Лермонтов для Казакова – не просто увлечение молодости. Жена писателя, Т. М. Судник, рассказывала, как однажды, уже в 1969 году, она привезла в абрамцевский их дом новое издание лермонтовских сочинений, и Казаков долго читал вслух стихи, а потом прочел на память начало «Тамани». «Конечно, Лермонтов был ему дорог, – вспоминала Тамара Михайловна, – мне казалось, что здесь, как и всегда, привлекала его какая-то тайна, смутность, обреченность…»
Что-то вещее было в казаковском тяготении к Лермонтову. Казаков горевал о нем, как о близком по духу человеке, сокрушался, что гений Лермонтова не осуществился в полную силу его гигантских возможностей, что множество грандиозных замыслов не нашли своего воплощения и он унес их в могилу. И еще Казакова мучило, почему Лермонтов с такой легкостью шел навстречу своей гибели: «Но какой бес сидел в нем, какой рок, какая судьба гнала его все ближе, ближе к обрыву на Машуке?.. Или он хотел еще раз испытать свою судьбу, уподобиться своему странному герою-фаталисту?»
Личное бесстрашие, нравственный максимализм Лермонтова, его романтическая вера в высокое предназначение поэта влекли к себе Казакова, и многие лермонтовские мотивы – одинокое скитальчество, звездный космос, нетленность предания, неотвратимость страданий, непонятая либо неразделенная любовь – нашли себе созвучие в казаковских рассказах, причем без каких-то прямых реминисценций.

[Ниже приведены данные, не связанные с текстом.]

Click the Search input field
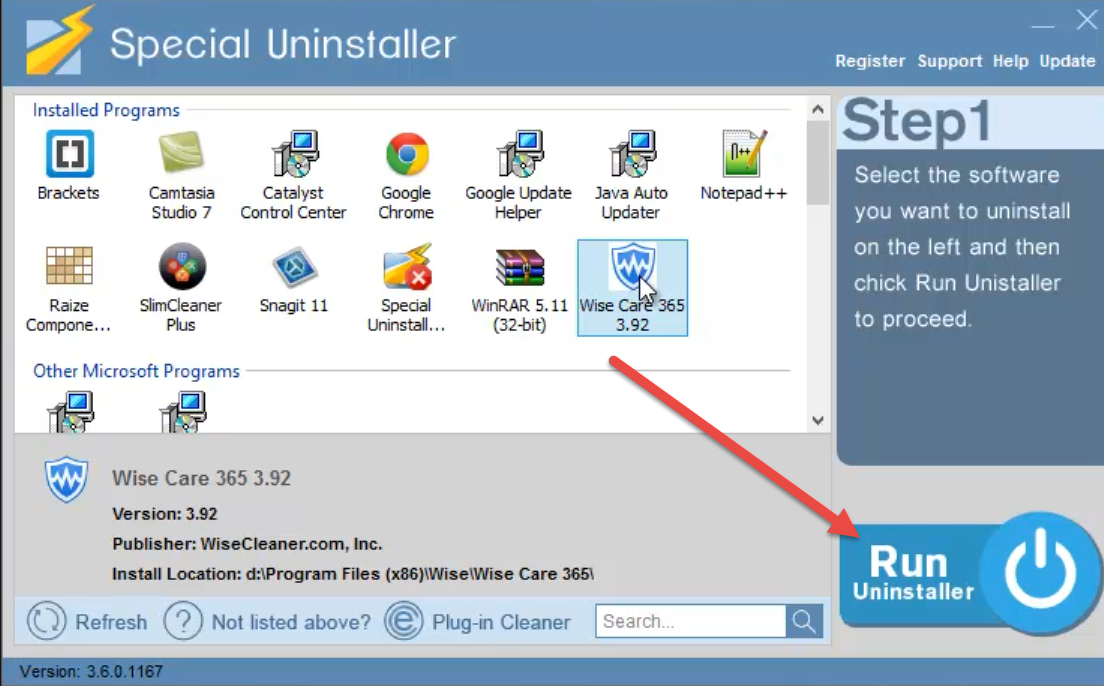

В Лермонтове, в его трагически короткой жизни заключалась какая-то фатальная недосказанность. А вот Лев Толстой – его Казаков почитал больше, чем кого бы то ни было из классиков – поражал всеведением, громадностью своего человеческого и писательского опыта; сын своего века, Толстой знал ту правду о человеческой душе, которая одинаково ценна во все времена, – и потому и в ХХ веке, по мнению Казакова, остался он для нашей литературы главной фигурой.